>> BEGIN DATASET RECORDS
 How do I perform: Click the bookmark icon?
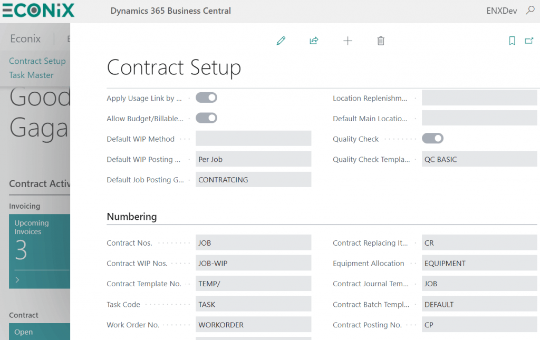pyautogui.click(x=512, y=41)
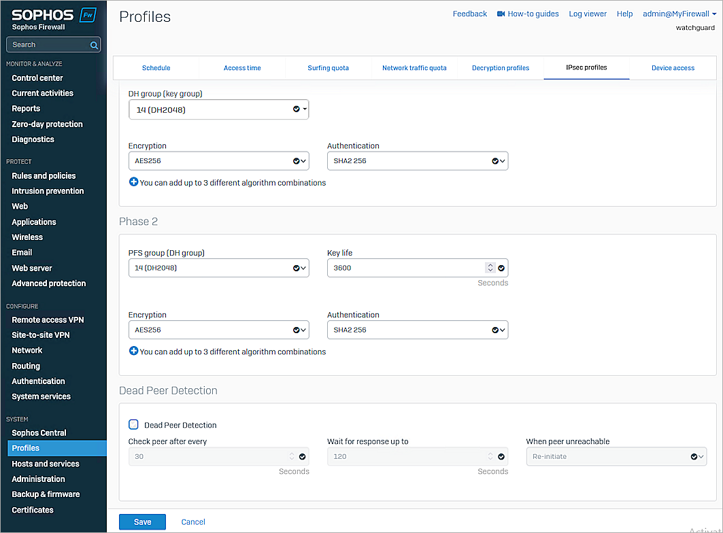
>> END DATASET RECORDS
>> BEGIN DATASET RECORDS
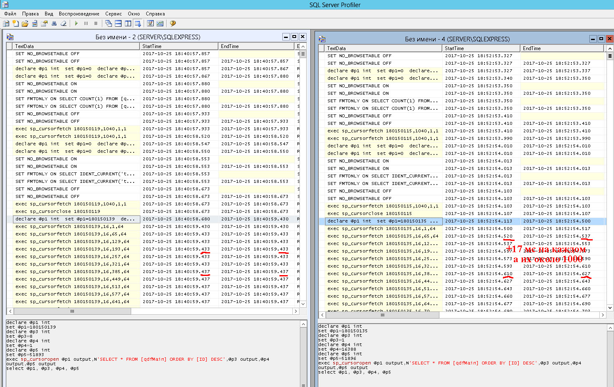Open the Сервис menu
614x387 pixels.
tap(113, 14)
>> END DATASET RECORDS
== WHAT YOU ARE ASKED TO DO ==
Count the lines of the listing above that contain the word "icon", and reply with only that number.

== CORRECT OUTPUT ==
1